Bistro Mikami - Kami Meguro
Reviewed by Alan Hulse

Address - 153-0051 Meguro-ku, Kami Meguro 1-17-4 Opening hours - Lunch, 12:00-14:00. Dinner, 18:00-24:00 Map - See directions Telephone - 03 5722-3492
Menu - In fractured French and Japanese CC - ??

One Saturday in December, 2002, my companion MN and I visited the tiny French restaurant Bistro Mikami north of Naka Meguro Eki on the Toyoko Sen, two local stops out of Shibuya Eki. It is a tiny place with nine seats at the bar and two tables with two seats each. Perhaps, the place had once been a tiny Japanese-style bar. The dark-wood bar, cabinets, and floors along with the sit-next-to-your fellow diners reminded me of a real French place, although the menu is completely in Japanese on a chalk board.

I ordered a decent, half carafe of 1997 St. Emillion for Y2800 served in crystal glasses. We were impressed with the giant collection of appetizer offerings but, being used to regular French restaurants, we did not at first realize this was a kaiseki-style joint with French fare; we ordered a set menu at Y4000 a person. Offered a selection of 5 appetizers, I ordered duck terrine to go alongside whatever the staff suggested. I got the terrine (wrapped in bacon and not fat as I had eaten a few days before at Harajuku's Aux Bacchanales), potato quiche, crabe frites on a ratouille which cleansed a slightly greasy palate, a terrine with egg with a slight eggy aftertaste, and foie gras with a red-wine sauce on grilled daikon. Another item was a large, fresh clam served with an escargot sauce; all were fine.

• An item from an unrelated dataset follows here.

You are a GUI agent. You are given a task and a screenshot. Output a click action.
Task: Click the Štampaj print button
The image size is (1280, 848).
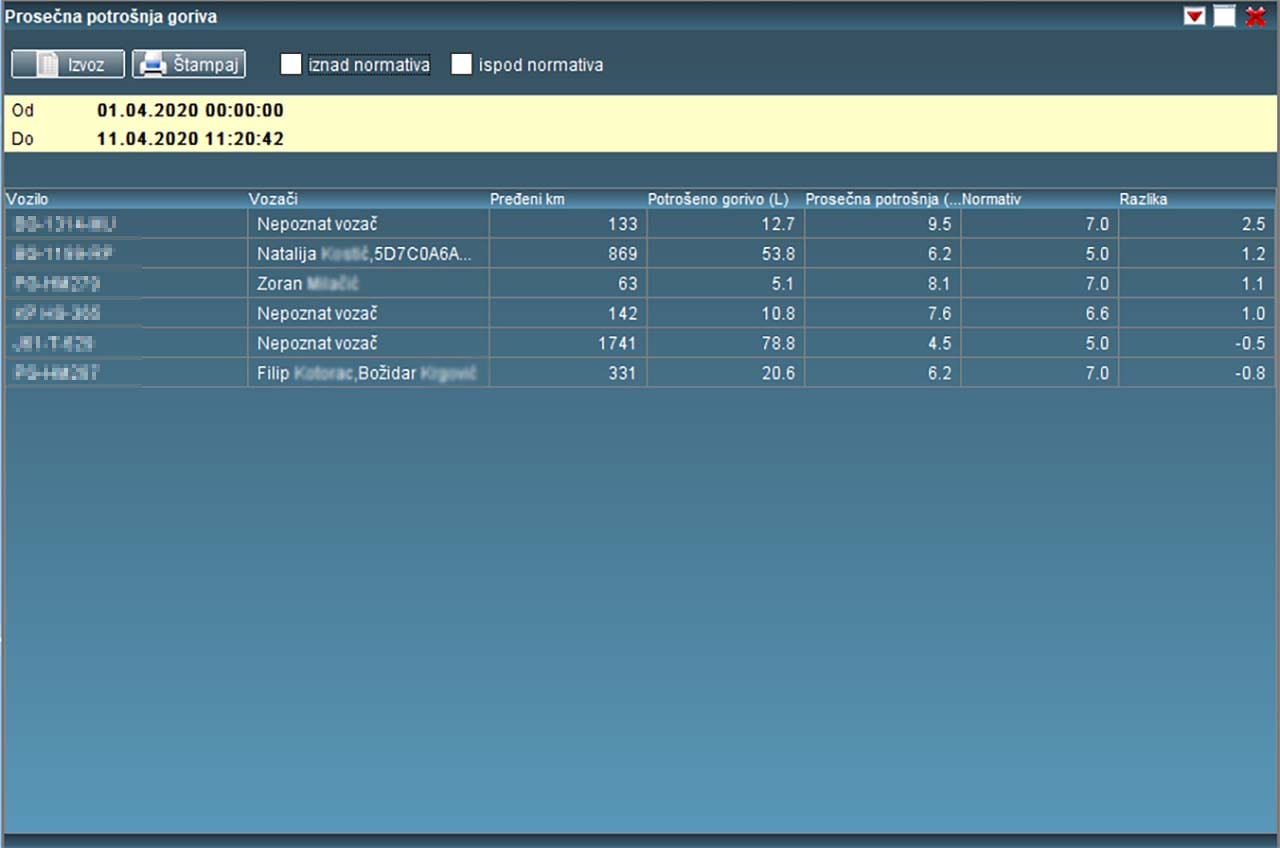[x=189, y=65]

Interesting to note was that each dish is served on a separate plate from different manufacturers of porcelain; most of it was rather ordinary, cheap Japanese stuff, but I was surprised to see some of it served on Cunard's QE2 porcelain made by Onga.

After this tantalizing array of appetizers, we received our entrees; mine was a pork chop served with plum sauce stewed in tomato with roast potato, carrot, broccoli and sliced kabu, and MN's was two grilled lamb chops served with rock mustard (the vegetables were the same). Both meats were somewhat overcooked, which was a letdown after such great appetizers.

This phenomenon led us to be more observant of the hip, mostly young, clientele; we were the only ones who ordered a set course; MN noted the others seemed very precise in what they were ordering and were creating suave, custom-ordered sets; the others ordered a long stream of appetizers with some sort of pasta at the end; MN also noted that a kaiseki-style courses always ends with rice after a litany of tiny servings of this and that; we determined that the place was kaiseki-style in its presentation and French in its cuisine, but not its style. One older gentleman, though, openly spoke to the staff about his recent visit to Aladin (supposedly a famous French restaurant); the food was good, it seems, but the service slow.

Desserts, mine crème brulee & MN's sesame bramanche (?), were both very light. You are served a cup of espresso as part of the course. Although I declined mine, but ordered a glass of mark in its stead, MN said the quality of coffee was quite good.

The head waitress, presumably the owner of Bistro Mikami along with her husband cooking behind the open kitchen with an assistant, was a sunny-minded woman who was clearly going to get at the bottom of any question in a direct, but pleasant manner. We did not ask a lot of questions, but the second waitress - a newcomer to the place: she did the dishes - was replaced by a fellow who came in at 21:00 and seemed to be an old hand.

We spent about Y12000 and will surely return, but will be more knowledgeable about how to approach this eclectic, kaiseki-style, French menu.

Frank's note: MN is Alan Hulse's long-suffering wife.